UPDATED 18:24 EDT / JUNE 29 2017

NEWS

Edge centers: hyperconverged technology for IIoT&P

This is a Wikibon Voice of the Community Report, sponsored by Dell EMC. Voice of the Community posts are identified paid posts that appear on all pages of SiliconANGLE.com, supporting editorial efforts.

Premise

IIoT&P edge computing is gaining traction in business. New hyperconverged infrastructure technologies can be employed to add scale and flexibility to most complex edge environments.

Introduction

The Industrial Internet of Things and People, or IIoT&P, is reshaping business. Once the province of supervisory control and data acquisition, known as SCADA, in discreet and process manufacturing verticals, businesses of all sizes and shapes are exploring use cases for combining IIoT&P sensor, actuator, analytic and cloud technologies into differentiated business systems that can reduce costs, improve operations and enhance customer experience.
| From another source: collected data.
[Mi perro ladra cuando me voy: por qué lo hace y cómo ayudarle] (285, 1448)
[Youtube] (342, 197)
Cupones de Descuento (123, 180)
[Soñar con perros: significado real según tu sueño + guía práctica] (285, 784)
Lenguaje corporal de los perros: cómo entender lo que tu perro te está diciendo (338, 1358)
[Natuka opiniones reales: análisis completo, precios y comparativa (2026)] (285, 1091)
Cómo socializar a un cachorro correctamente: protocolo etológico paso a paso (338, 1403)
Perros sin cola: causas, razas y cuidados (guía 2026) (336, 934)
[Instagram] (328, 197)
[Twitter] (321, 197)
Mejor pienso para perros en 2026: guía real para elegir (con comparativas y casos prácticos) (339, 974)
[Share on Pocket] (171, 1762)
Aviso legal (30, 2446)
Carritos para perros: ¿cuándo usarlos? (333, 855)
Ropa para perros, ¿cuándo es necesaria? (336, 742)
However, as IT leaders plow the application greenfield for IIoT&P, they are encountering physical, infrastructure, cost and organizational realities that demand considerate, architectural treatment. A new set of technology choices and disciplines – edge computing – is emerging to address these realities.

But what is edge computing? Is it just general-purpose SCADA? A last-ditch attempt by information technology traditionalists to hold back cloud advances into businesses? As an IT professional, is there something deeper that you need to understand to help you choose outcomes, guide strategy and lead changes related to edge computing?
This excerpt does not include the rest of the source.